In summary, the experimental findings robustly validate the innovative design of the proposed model, which leverages multi-granular alignment, hierarchical visual fusion, and a text-centered training paradigm to achieve significant performance gains on public benchmark datasets. This approach successfully addresses long-standing challenges in advertising image sentiment analysis, including weak cross-modal semantic association, visual noise interference, and difficulty in multi-scale attribute fusion. Beyond surpassing existing techniques, the model offers a highly accurate and efficient solution for fine-grained sentiment understanding in advertising contexts, demonstrating both practical value and scholarly innovation.
The ablation study results presented in Table 2 confirm the superior performance of the complete model on both the Visual Genome and Flickr30k Entities datasets. On the Visual Genome dataset, the proposed method achieved a precision of 78.5%, a recall of 81.5%, and an F1-score of 82.5%. Similarly, an F1-score of 77.5% was attained on the Flickr30k Entities dataset, substantially outperforming all ablated variants. When any one of the fine-grained alignment mechanisms—global, local, or character-level—was removed, the F1-score dropped to 68.9% and 65.2%, respectively, indicating that the alignment of multi-scale visual elements, including global scenes, local objects, and embedded textual characters, constitutes the foundation for accurate multimodal semantic correlation. The removal of any alignment granularity was shown to impair sentiment feature extraction. Moreover, when only a single alignment granularity was retained, the F1-score was limited to 68.2%, far below that of the full model, underscoring that the fusion of multi-scale visual attributes is essential for comprehensive sentiment understanding in advertising images. When the text-centered multimodal training strategy was excluded, the F1-score declined to 69.8%, revealing the importance of this strategy in filtering irrelevant visual noise through loss function constraints. This mechanism was found to preserve the dominant role of the textual modality in attribute-level sentiment analysis.

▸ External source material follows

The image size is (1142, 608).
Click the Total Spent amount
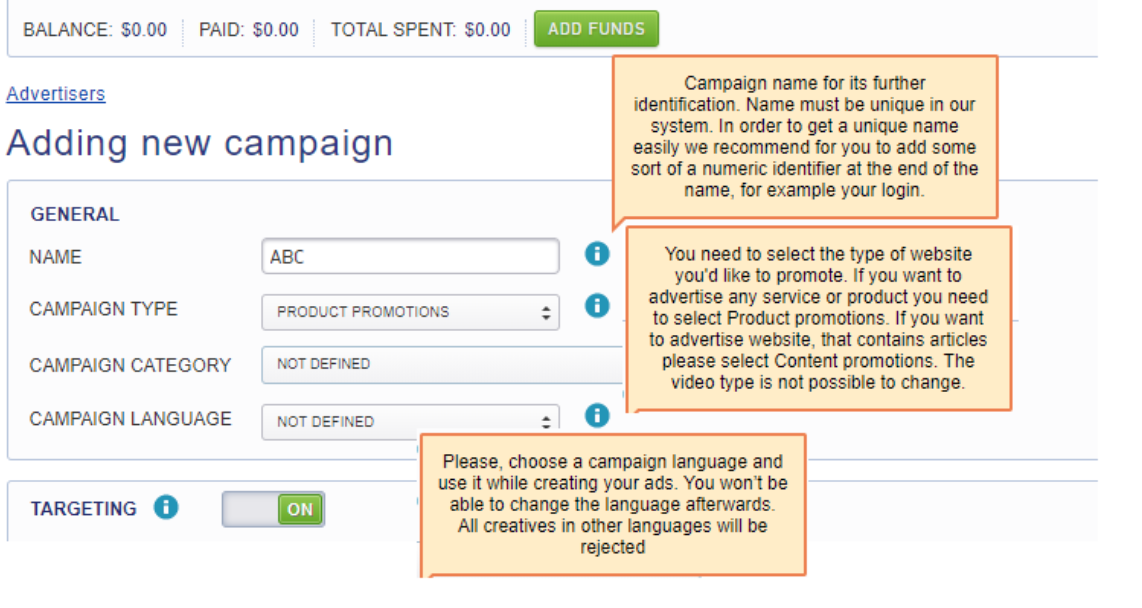pyautogui.click(x=487, y=30)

As a result, the model was still able to accurately identify core sentiment associations—such as “price–affordability”—even in the presence of distracting visual content, thereby enhancing generalization capability.
Taken together, these findings demonstrate that the proposed attribute-level sentiment analysis model—grounded in multi-level vision-language alignment and fusion—significantly improves the precision of sentiment feature extraction and the capture of cross-modal semantic associations through the joint optimization of multi-granularity alignment, multi-scale visual fusion, and text-centered training. The model achieved consistently high performance across benchmark datasets. This confirms the model’s effectiveness and its potential to serve as a robust and efficient technical solution for fine-grained sentiment analysis in advertising scenarios, offering substantial practical value.

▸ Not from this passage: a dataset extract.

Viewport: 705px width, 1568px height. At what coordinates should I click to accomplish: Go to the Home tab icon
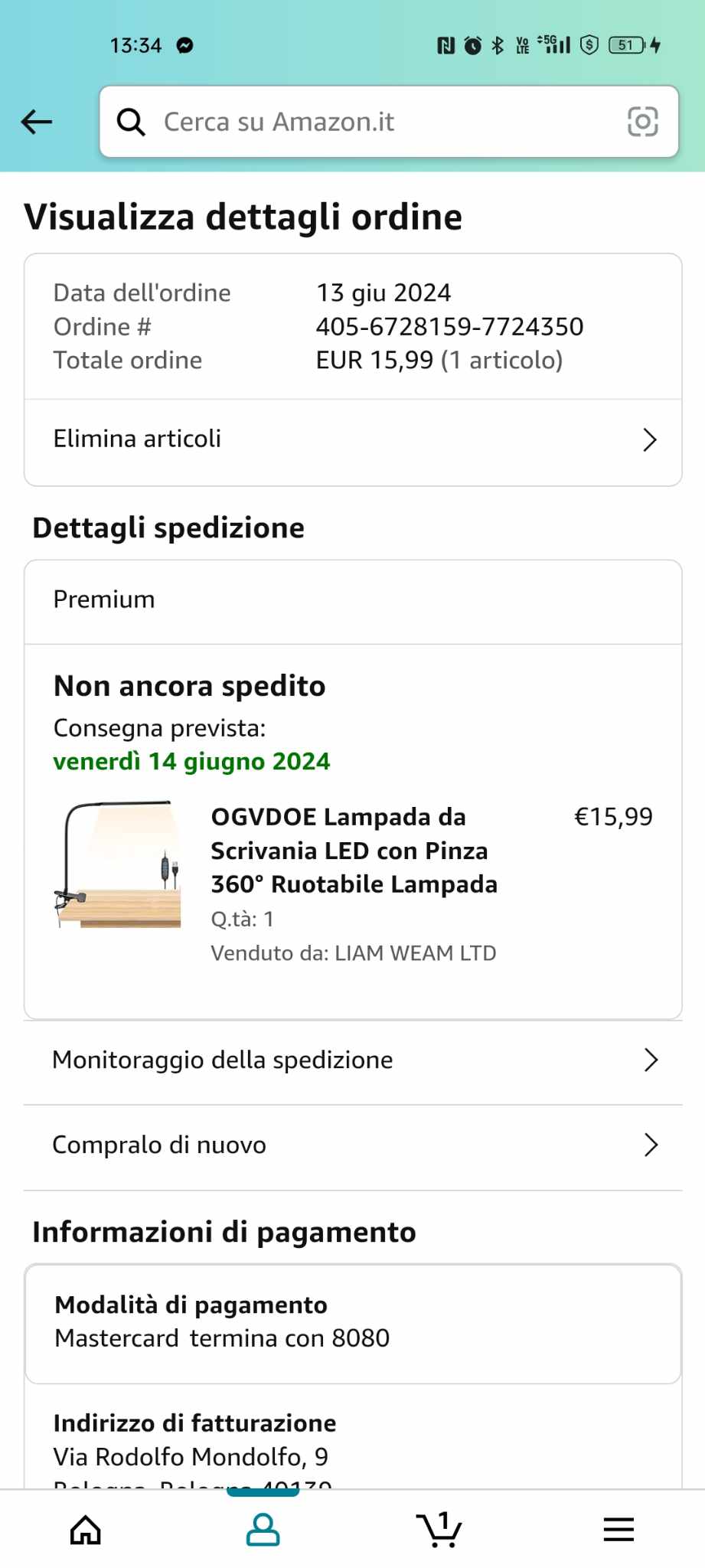coord(86,1530)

Figure 5. Sensitivity analysis of model performance with respect to top-V visual attribute–sentiment pairs
Figure 5 illustrates the sensitivity of model performance to the number of top-V visual attribute–sentiment pairs. On the Visual Genome dataset, the F1-score increased steadily from 69% to 71% as the number of top-V pairs increased from 0 to 10, indicating that the inclusion of the top 10 high-confidence visual attribute–sentiment pairs significantly enhanced the model’s ability to capture cross-modal semantic associations. This trend confirmed the essential role of the top-N visual attribute–viewpoint subtask, in which the top-N ANPs were selected as supervisory signals. This approach was shown to avoid the error propagation of individual ANPs while filtering out redundant noise from the full distribution. On the Flickr30k Entities dataset, the F1-score reached 68.5% when top-10 ANPs were employed, outperforming both the top-1 and full-distribution (whole) conditions. This result demonstrated the generalizability of the visual attribute–sentiment pair selection strategy for advertising images, with the top 10 high-confidence ANPs offering an optimal trade-off between supervision quality and quantity. Performance degradation was observed when the number of selected ANPs exceeded 10, due to the introduction of low-confidence pairs that introduced semantic noise and interfered with text-centered sentiment inference.

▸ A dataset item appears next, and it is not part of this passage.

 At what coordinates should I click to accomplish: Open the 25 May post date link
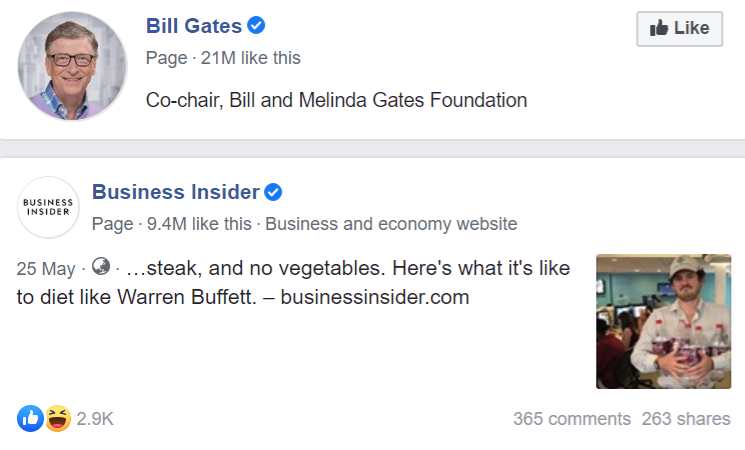click(46, 268)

The results confirmed that optimal performance was achieved at top-10, validating the mechanism’s ability to focus on the most salient visual–sentiment associations within advertising images. This effect aligned closely with the multi-scale visual fusion subtask, in which the top 10 ANPs served as supervisory signals that guided the alignment of multi-scale visual features with textual semantics, thereby improving the precision of the mapping between visual elements, textual attributes, and sentiment viewpoints. The variation in model performance across different top-V configurations was found to be tightly coupled with the proposed system’s multi-granularity vision-language alignment, dynamic visual fusion, and text-centered multimodal training strategy. Specifically, the top 10 ANPs were shown to synergize with multi-granularity alignment by enabling fine-grained correspondence between visual elements and text across scales. Through dynamic visual fusion, these associations were embedded into the key/value prefix structure of BERT, enhancing cross-modal semantic understanding. When top-V exceeded 10, the text-centered training mechanism was observed to suppress noise from low-quality ANPs via loss function constraints, preserving the dominance of textual features in sentiment analysis. This coordinated design enabled the model to achieve peak performance at top-10, thereby demonstrating both the efficiency and robustness of the proposed method in sentiment analysis of advertising images.
Figure 6. Sensitivity analysis of the hyperparameter ε (with ω = 1 and η = 1)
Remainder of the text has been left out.